Would you let your child ride the subway alone? Lenore Skenazy, a columnist for the The New York Sun, let her 9-year-old son do just that, and after writing about it in her column, she ignited a heated debate over the safety of children versus the sheltering of children. Holly and Rodney talk with Lenore about her son's experience and the attention her column has received.
Since her family lives in New York City, Lenore says public transportation is a way of life and something her son really wanted to try on his own. "Everybody I talk to who is [a parent] remembers having that kind of freedom as a kid," she says. "If they were in the city, they took public transportation; if they were in the suburbs—like me—I took my bike."
Lenore says while she was a bit worried he would get lost, she gave her son a Metro card, $20, some quarters for a pay phone and let him find his way home from a downtown department store. "The subway system must seem daunting to people outside of New York, but there are maps that are made for all of the tourists—it's really easy to figure out," she says.

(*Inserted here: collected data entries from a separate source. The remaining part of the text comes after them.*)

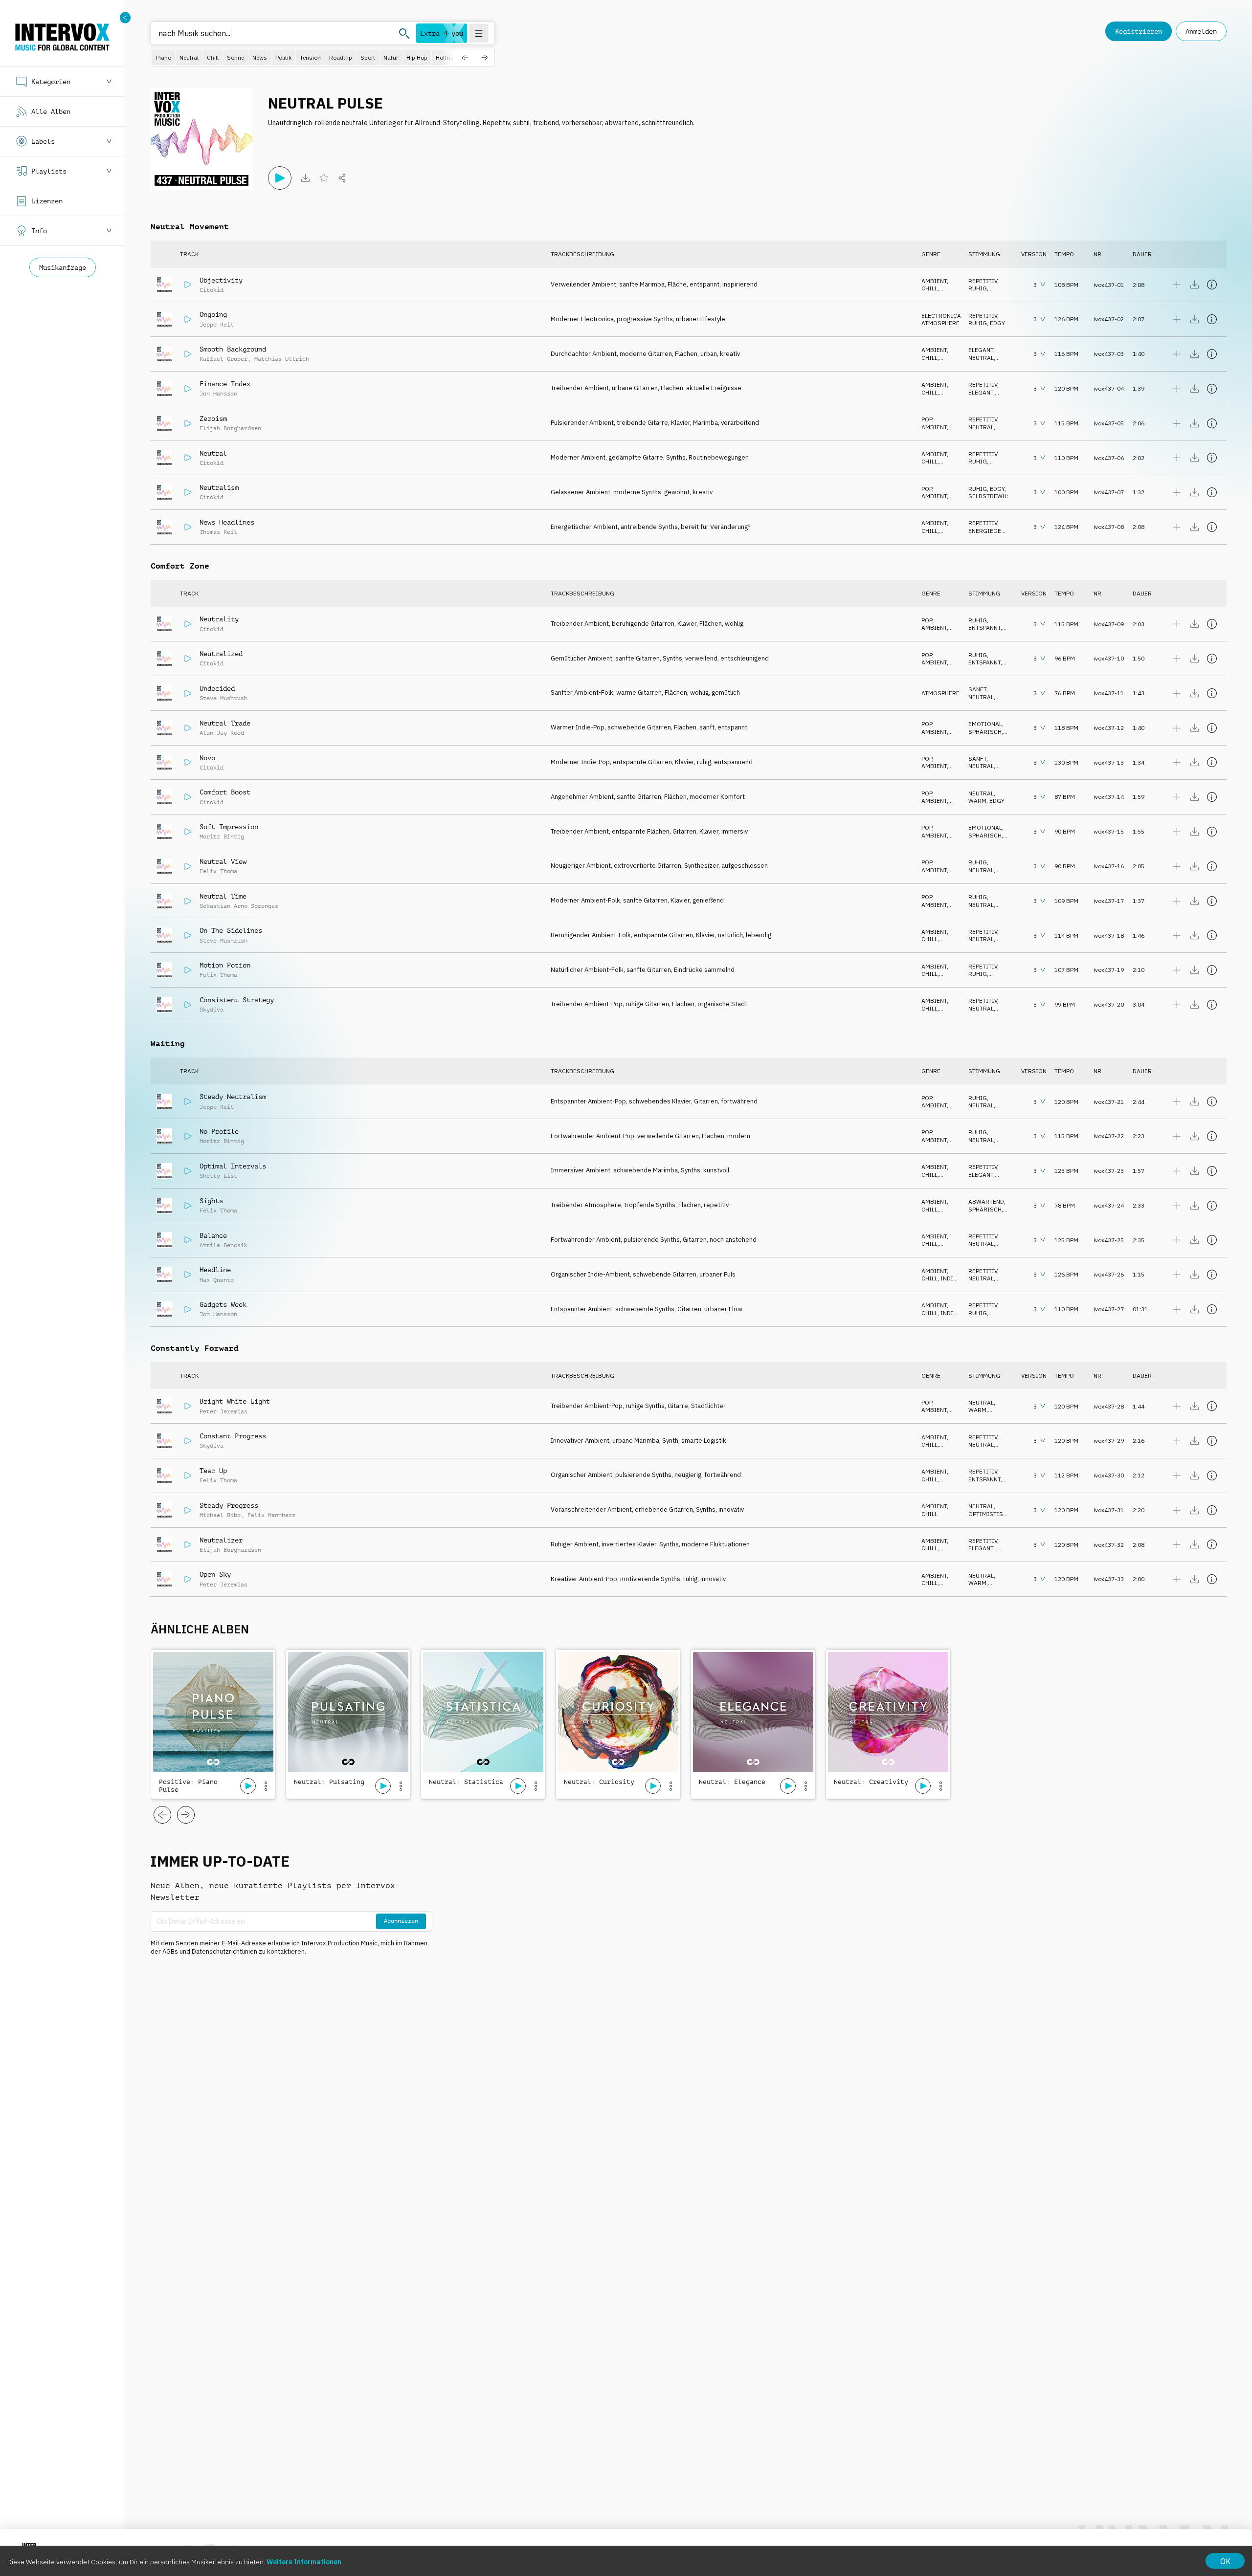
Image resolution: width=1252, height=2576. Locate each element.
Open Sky (215, 1574)
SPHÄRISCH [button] (985, 731)
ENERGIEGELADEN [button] (993, 530)
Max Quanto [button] (217, 1280)
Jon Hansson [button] (218, 393)
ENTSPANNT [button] (984, 627)
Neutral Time (223, 896)
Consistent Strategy (237, 1000)
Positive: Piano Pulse (188, 1785)
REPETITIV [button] (982, 281)
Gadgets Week (223, 1304)
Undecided (217, 688)
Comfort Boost (225, 792)
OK (1225, 2561)
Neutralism (219, 487)
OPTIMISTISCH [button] (989, 1514)
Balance (213, 1235)
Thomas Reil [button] (218, 531)
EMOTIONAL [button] (985, 723)
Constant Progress (233, 1436)
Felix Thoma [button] (218, 871)
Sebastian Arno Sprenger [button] (239, 906)
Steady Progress (229, 1505)
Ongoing (213, 314)
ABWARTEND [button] (986, 1201)
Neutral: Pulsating (329, 1781)
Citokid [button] (212, 289)
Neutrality (219, 619)
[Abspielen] (279, 178)
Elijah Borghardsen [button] (230, 428)
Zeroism (213, 418)
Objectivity (221, 280)
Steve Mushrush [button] (223, 698)
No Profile (219, 1131)
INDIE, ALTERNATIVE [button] (940, 1282)
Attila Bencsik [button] (223, 1245)
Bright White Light (235, 1401)
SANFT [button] (977, 689)
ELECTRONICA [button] (941, 315)
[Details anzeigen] (1212, 284)
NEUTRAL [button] (981, 357)
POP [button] (926, 419)
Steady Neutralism (233, 1097)
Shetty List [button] (218, 1175)
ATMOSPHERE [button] (940, 323)
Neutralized (221, 654)
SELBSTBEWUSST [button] (993, 496)
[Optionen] (265, 1786)
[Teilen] (342, 178)
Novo (207, 758)
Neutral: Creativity (871, 1781)
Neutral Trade (225, 723)
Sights (211, 1201)
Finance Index (225, 384)
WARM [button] (977, 800)
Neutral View (223, 861)
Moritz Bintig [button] (222, 836)
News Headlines (227, 522)
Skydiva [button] (212, 1009)
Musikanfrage (62, 267)
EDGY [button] (997, 323)
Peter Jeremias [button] (223, 1411)
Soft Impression (229, 827)
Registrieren (1138, 31)
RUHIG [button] (977, 288)
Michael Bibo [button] (220, 1515)
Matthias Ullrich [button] (281, 358)
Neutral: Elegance (732, 1781)
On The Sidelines (231, 930)
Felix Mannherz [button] (271, 1515)
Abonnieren (401, 1920)
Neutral (213, 453)
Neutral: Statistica (466, 1781)
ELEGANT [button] (980, 349)
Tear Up (213, 1471)
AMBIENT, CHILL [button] (934, 284)
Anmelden (1201, 31)
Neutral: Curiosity (599, 1781)
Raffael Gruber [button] (223, 358)
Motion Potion (225, 965)
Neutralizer (221, 1540)
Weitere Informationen (304, 2561)
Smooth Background (233, 349)
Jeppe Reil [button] (217, 324)
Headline (215, 1270)
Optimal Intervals (233, 1166)
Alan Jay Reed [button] (222, 732)
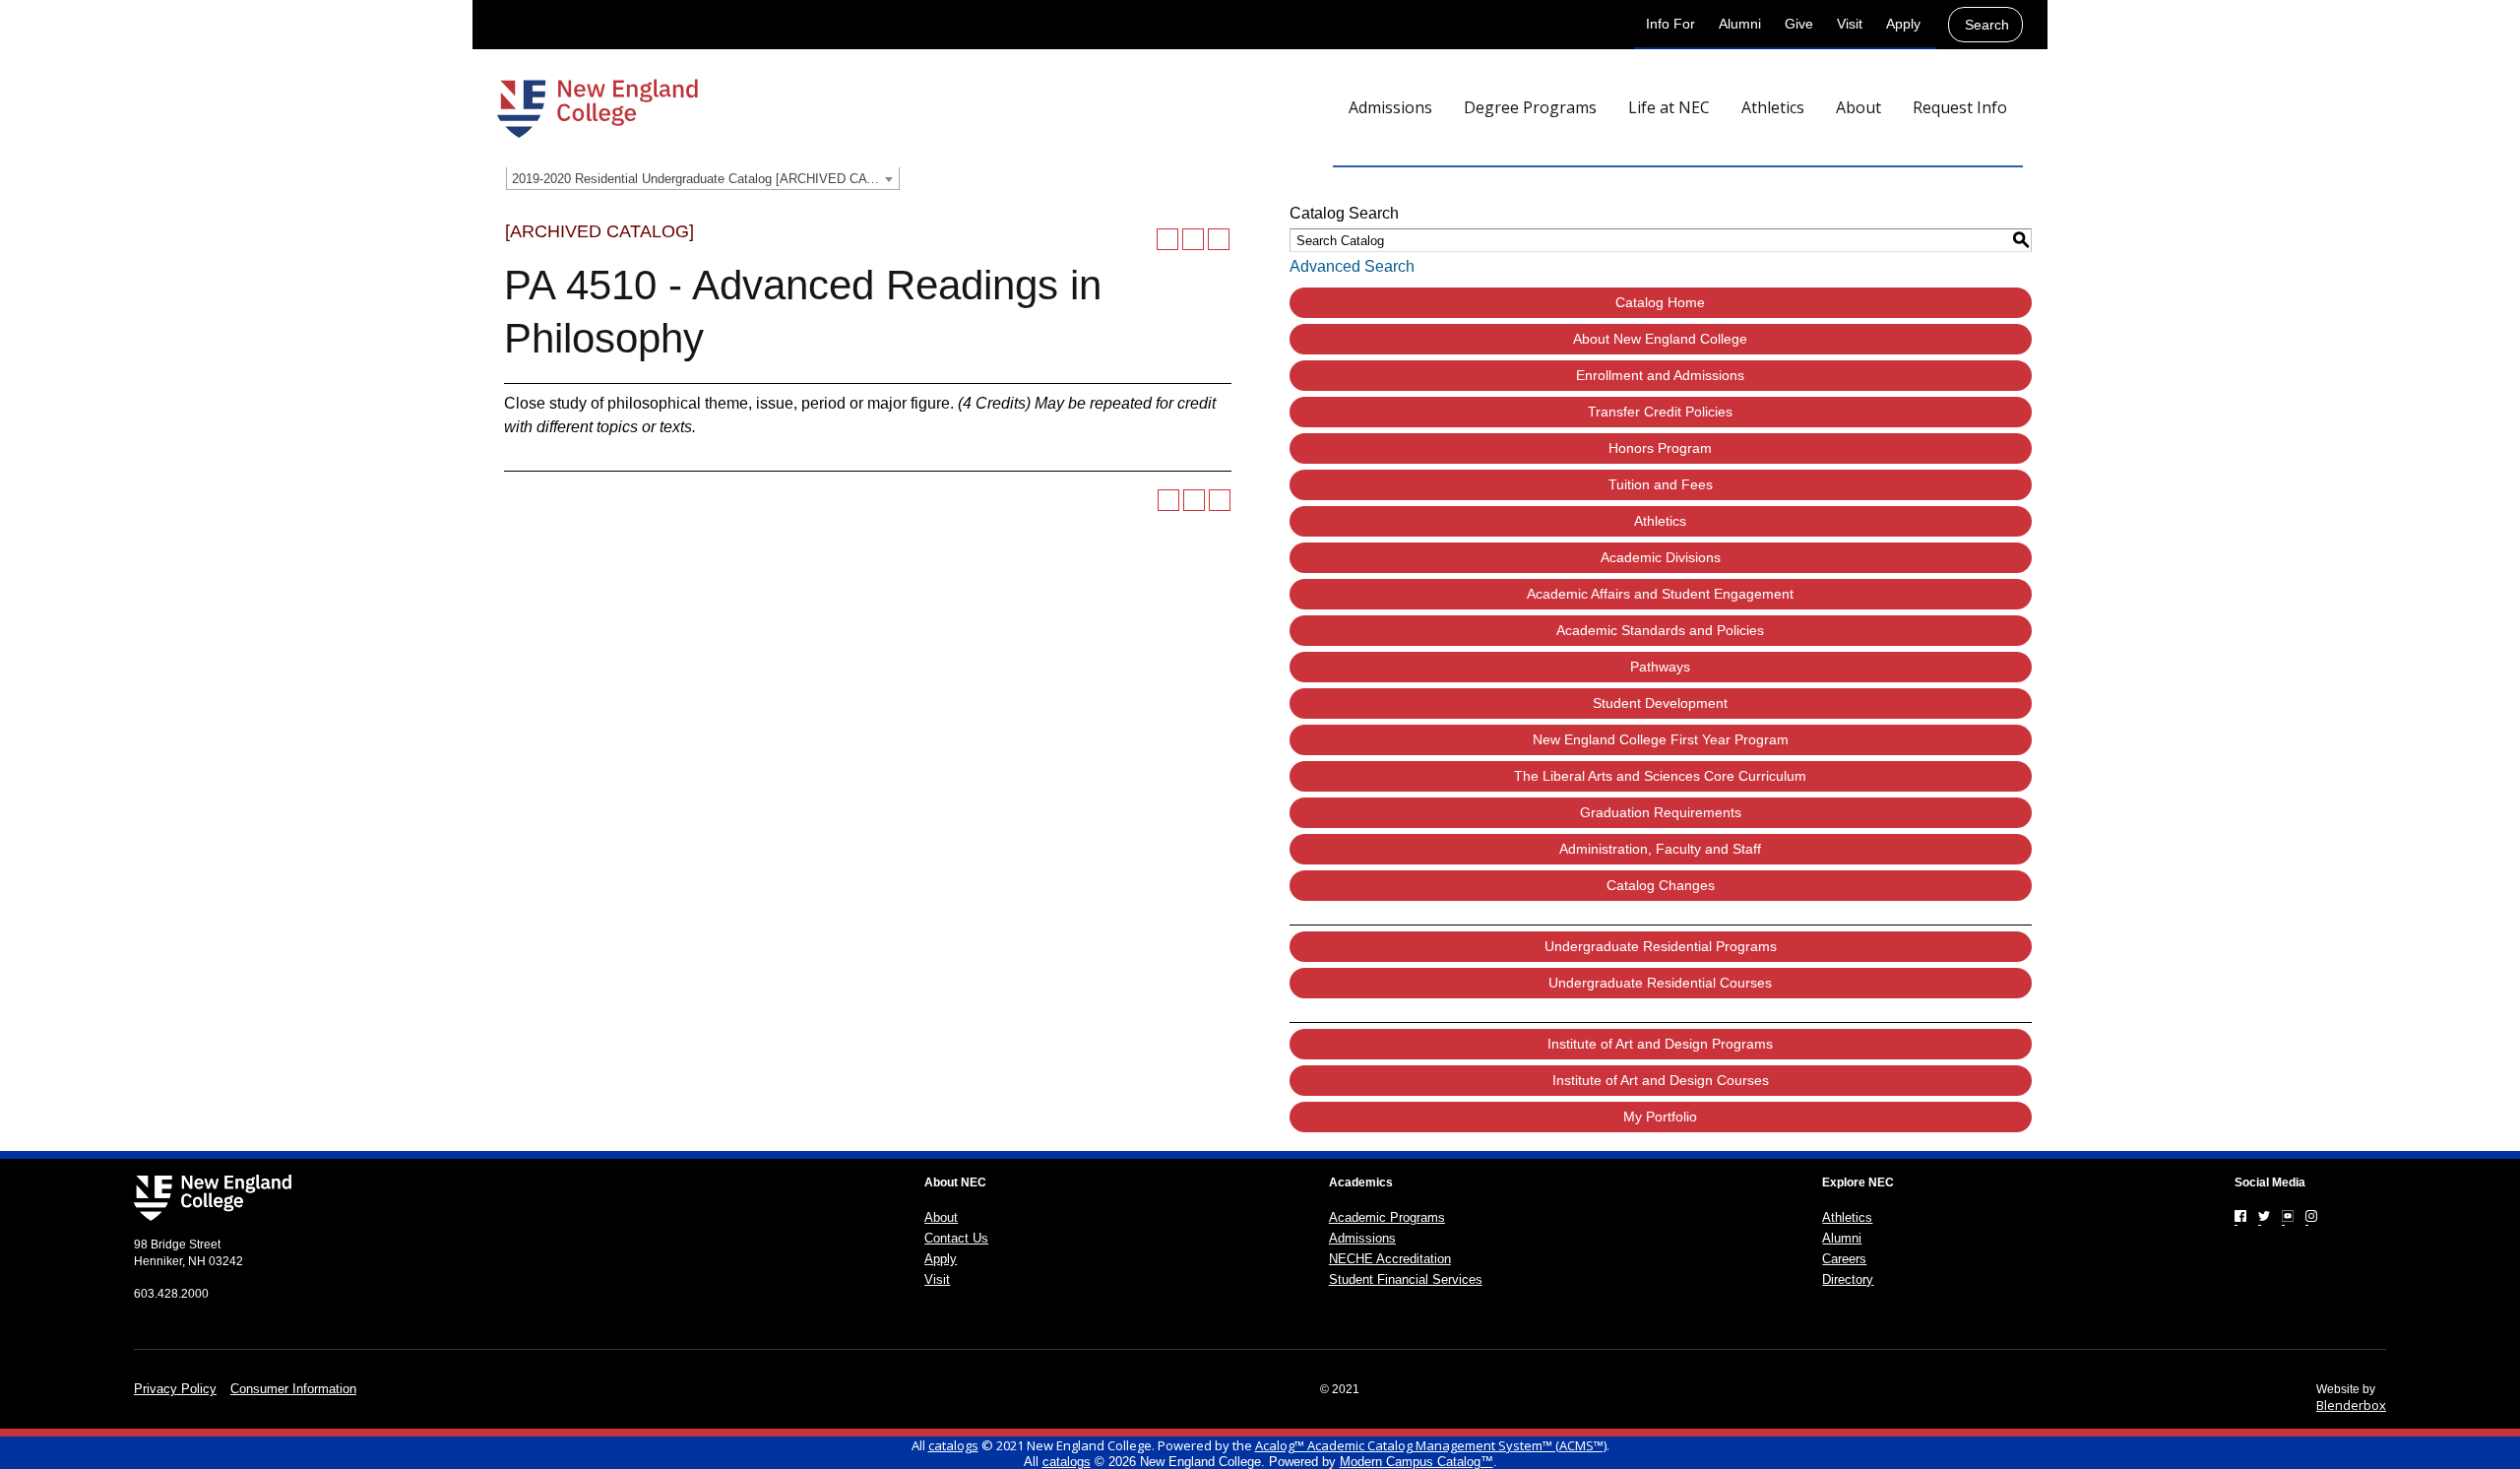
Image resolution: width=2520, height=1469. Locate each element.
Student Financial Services (1405, 1279)
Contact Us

Lenore says her son got home just fine, but many critics of her column thought he just got lucky. Some people accused her of being a bad mother, and say her son could have been kidnapped or molested. She says those people watch too much cable TV and programming that focuses on child abductions. "There is that 24/7 news hook—you've to keep people coming back, so you have to have a dramatic story," she says. "You will spend days hearing a story about a kid who was abducted so far from you, yet it feels so immediate."
After being inundated with letters and e-mails from parents who both disagree and agree with her style of parenting, Lenore started the website freerangekids.com* to help encourage parents to give their kids a bit more freedom. "A lot parents [wrote to me], 'You go girl,' or 'Hooray for your kid,' or 'Thank God someone feels the way I do,'" she says.